The Man Who Invented the Daleks
Page 20
The whole sequence, the blurring of the lines of reality, was an intriguing concept, and was possibly suggested by Nation’s recent reading. The first two of his Leslie Charteris Saint adaptations to be broadcast (‘Lida’ and ‘Jeannine’) came from the 1949 book Saint Errant, which ends with a tale even stranger than ‘The Man Who Liked Ants’. In ‘Dawn’ Simon Templar finds himself, as a real person, apparently caught up in the dream of a bank clerk whom he has never met, but who is addicted to thrillers. A cast of other characters turn up, all of them clichéd figures from the thriller repertoire, leaving Templar to wonder whether this is reality or whether he truly is trapped in a second-hand dream world, and he reflects that the whole thing ‘sounds like one of those stories that fellow Charteris might write’. The climax is reached when a fat man – clearly based on Sydney Greenstreet in The Maltese Falcon, and identified by Templar as such – shoots the Saint and kills him. When Templar wakes up alone twelve hours later, still alive and with no sign of any of the characters he has encountered, he concludes that it has all been his own dream. Until he checks out the address of the bank clerk and finds that, having been in a coma for three days, the man died last night, recovering consciousness just long enough to shout something about a saint’.
Nation’s tale similarly played with notions of fiction becoming fact – ‘We’re in a world of dreams,’ exclaims the Doctor — and represented a major break with the programme’s founding concept. ‘While the premise,’ noted Kinematograph Weekly of Doctor Who in 1963, ‘is fantastic, the treatment of various places and periods will be treated realistically.’ It was a formulation that restated the founding document of the horror and fantasy tradition, Horace Walpole’s 1764 novel The Castle of Otranto; in the preface to that book, Walpole had explained his rationale for dealing with the supernatural: ‘Allow the possibility of the facts, and all the actors comport themselves as persons would do in their situation.’ The haunted house sequence in ‘The Chase’, however, turned its back on such an approach, instead allowing every possibility, and, coincidentally, came much closer to what would shortly become known as the new wave of science fiction. Then in its infancy – Michael Moorcock had only taken over the editorship of New Worlds magazine in 1964 – the new wave was to refocus attention from outer to inner space and much of it looked to the experimental work of William S. Burroughs for inspiration; Nation, by drawing on the far less celebrated experimentalism of Charteris, ended up in a not dissimilar place.
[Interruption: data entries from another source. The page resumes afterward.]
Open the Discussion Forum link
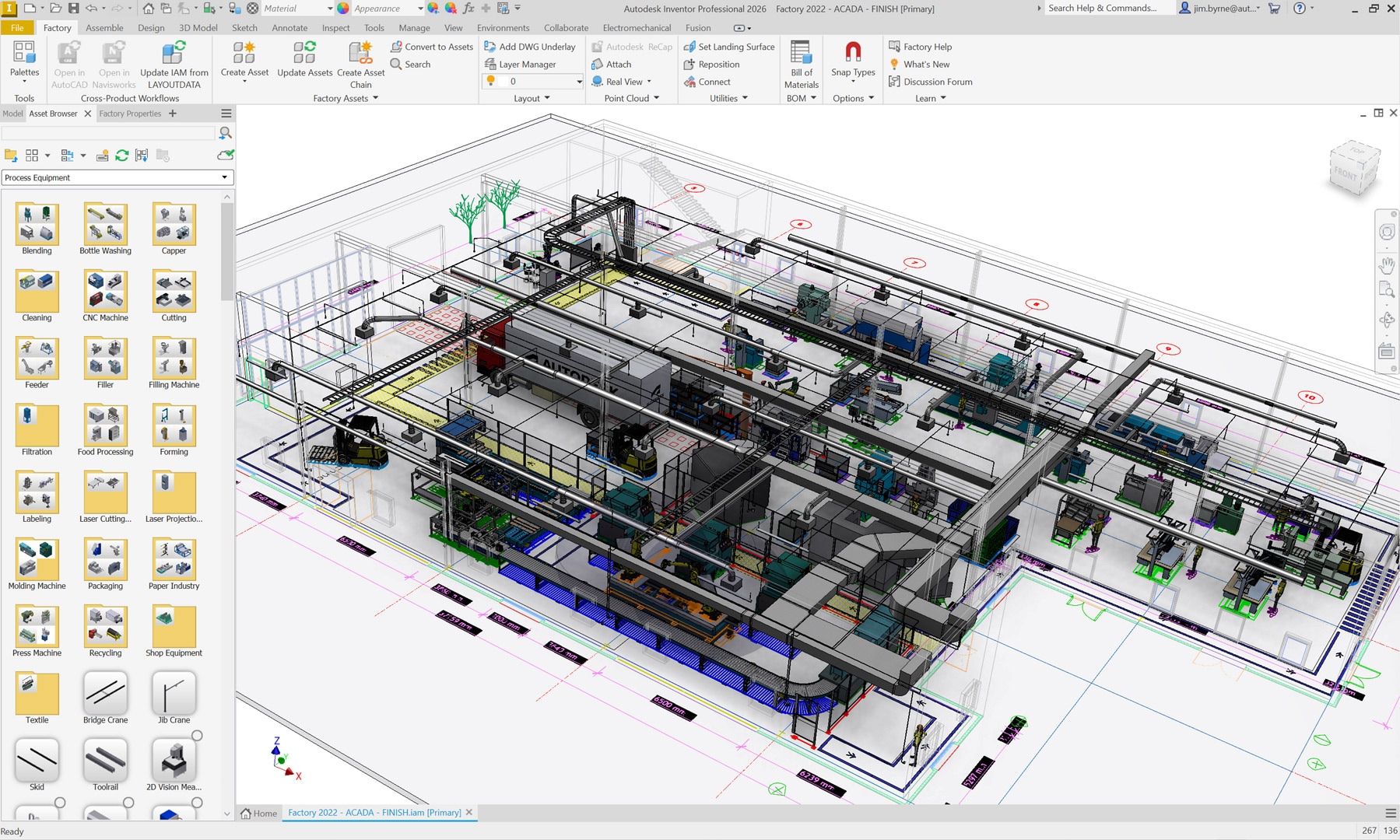point(937,82)
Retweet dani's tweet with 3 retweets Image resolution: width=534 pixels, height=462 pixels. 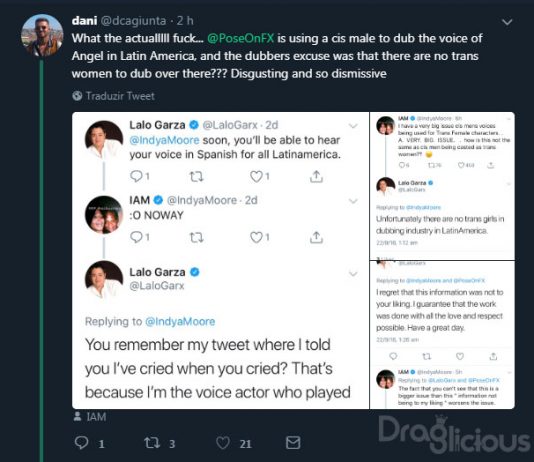pyautogui.click(x=152, y=443)
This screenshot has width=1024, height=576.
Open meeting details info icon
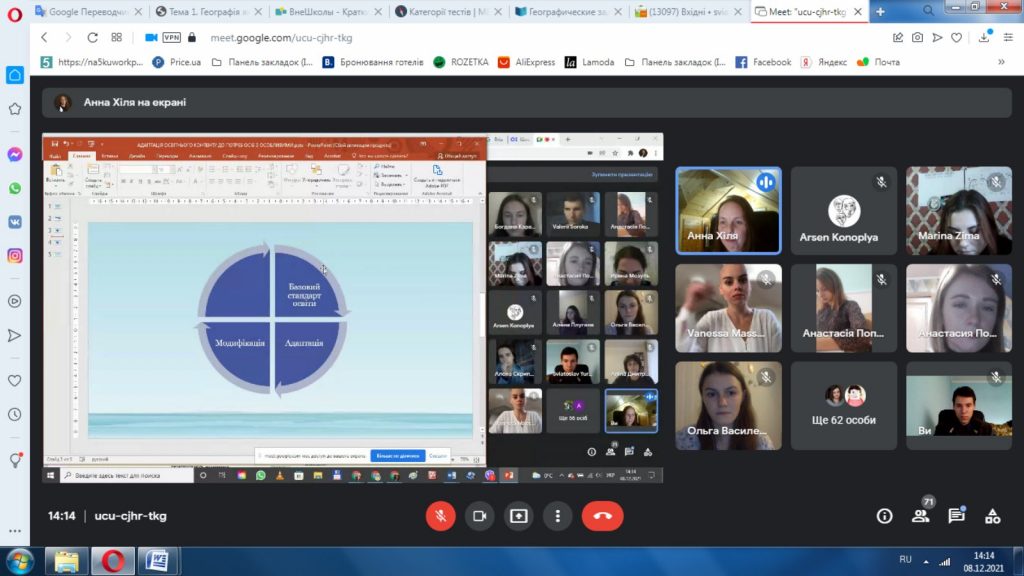pos(884,516)
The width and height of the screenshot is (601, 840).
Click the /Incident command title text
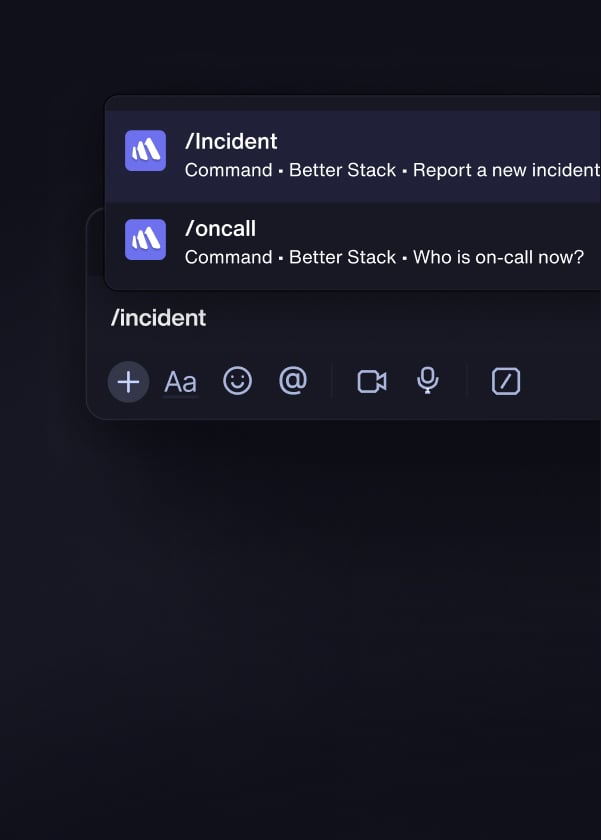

It was all too much for Lambert. ‘I think that if we go into these realms of fiction we are opening a door on the Doctor Who series which may run us into considerable trouble in the future,’ she noted. ‘I do not feel that the Daleks should arrive in a place which is an Earth fictional place, and if they do not, it really means that the place does not exist at all, except in the minds of our four characters.’ Much of the more ambiguous dialogue was dropped and an ending added that showed, after the travellers had left the house, a ticket booth identifying the place as ‘Frankenstein’s House of Horrors’, an exhibit at the 1996 Festival of Ghana. All the monsters, we were now informed, were mechanical toys intended to divert tourists. ‘I think there’s a much simpler explanation,’ Ian had responded when the Doctor explained his theory of the ‘collective human mind’. Indeed there was, but it was nowhere near as interesting.
Other elements in the serial included a clip of the Beatles on the Time-Space Visualiser performing ‘Ticket to Ride’ (it was hoped the group would film a special sequence showing them as old men playing a fiftieth anniversary show, but their manager, Brian Epstein, scotched that suggestion); the creation by the Daleks of a robot replica of the Doctor (an idea surely deriving from Philip K. Dick’s ‘Imposter’), who then duels with the real Doctor, using walking-sticks as swords; and carnivorous vegetation in the form of the thoroughly unconvincing Fungoids. There were also the Mechanoids, large, globe-shaped robots sent from Earth to prepare the planet Mechanus for colonisation – the anticipated ships full of human immigrants, however, never arrived and the robots had since created their own society. The climactic battle between the Daleks and the Mechanoids is one of the better realised elements of the serial, and clearly used up a substantial proportion of the budget.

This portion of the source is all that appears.